David Link makes a very important point here that bears underlining. Tuesday was a great day for gay rights everywhere but Maine:

We won voter approval of (1) domestic partnerships in Washington; (2) an anti-discrimination ordinance in Kalamazoo; (3) an openly gay city council president in Detroit; and (4) an openly lesbian mayoral candidate in Houston. That seems to say something about the state of anti-gay prejudice in this country.

I agree with David that public opinion is now decisively inclusive of gay people - on every issue but civil marriage. But even on that last issue, we are now essentially neck and neck in California and Maine, the last two states to have referendums on the matter, and we are over 50 percent in Washington state for domestic partnerships that are identical to civil marriage on a state level, but without the m-word.

The anti-gay forces are fighting on the last ground they can win.

On the military ban, on employment non-discrimination, on civil unions, the failure to act is not a function of public opinion.
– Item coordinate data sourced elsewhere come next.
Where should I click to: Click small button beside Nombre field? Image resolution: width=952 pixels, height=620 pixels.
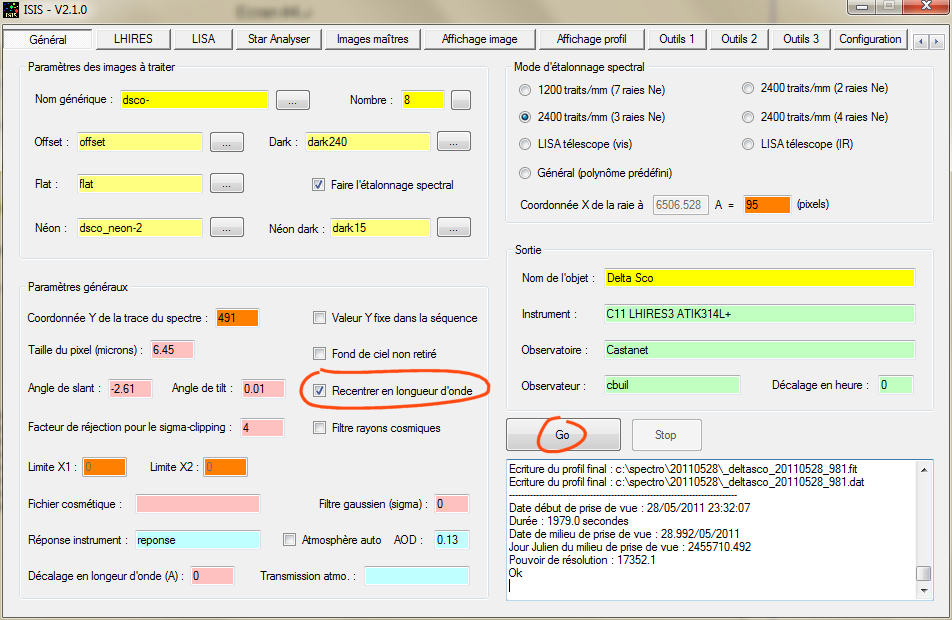click(x=460, y=100)
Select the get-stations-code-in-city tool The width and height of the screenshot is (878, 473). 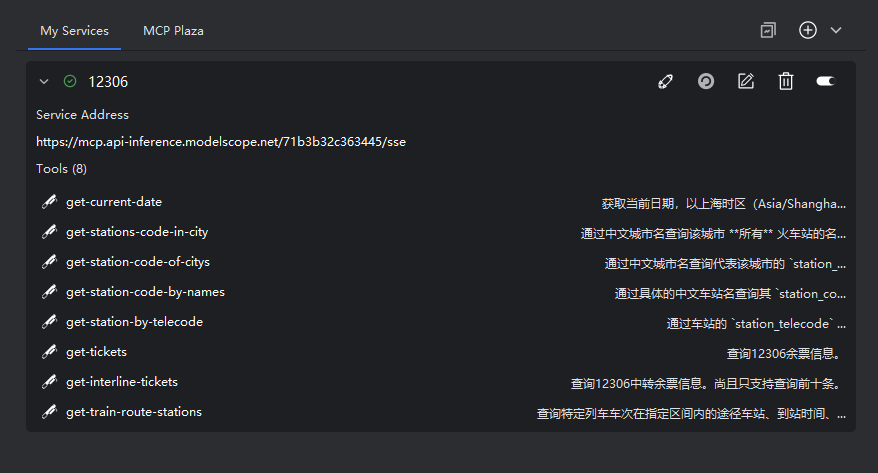point(137,232)

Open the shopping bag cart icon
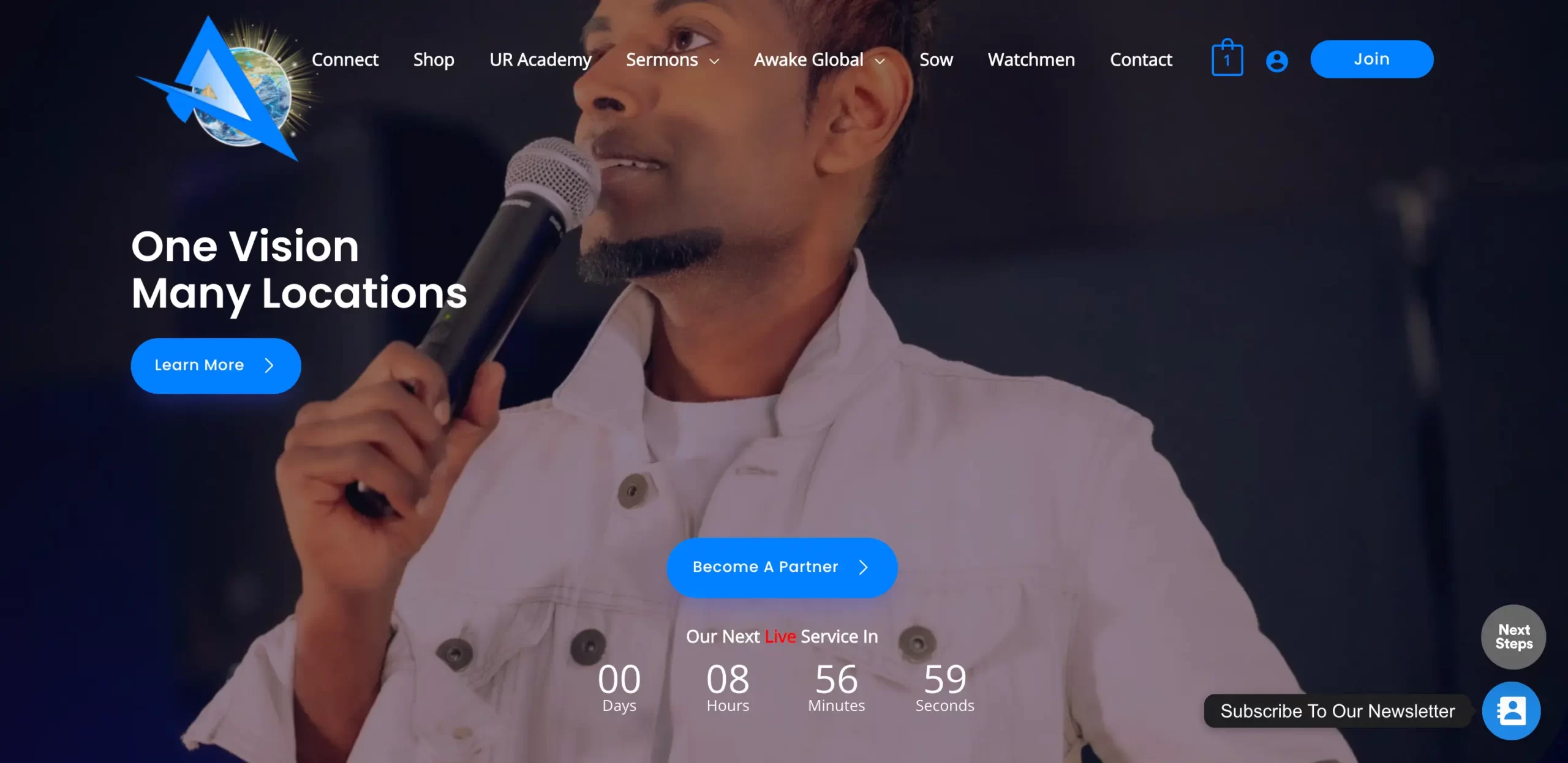[x=1227, y=58]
It's a function of the Democratic party's general wussiness. On marriage, the only lever that is now working against gay couples - scaring parents about kids - doesn't work in the courts or legislatures because it isn't an argument as such; it's a feeling. So these referendums are grueling and the playing field is against us. In every other respect, we have won or will win if we can get the DNC to stop treating us as lepers. All we need is civil marriage in one state for a generation and the war is over. They will fight a rearguard action to humiliate, browbeat and stigmatize those of us building our relationships and families. But that is all they can do.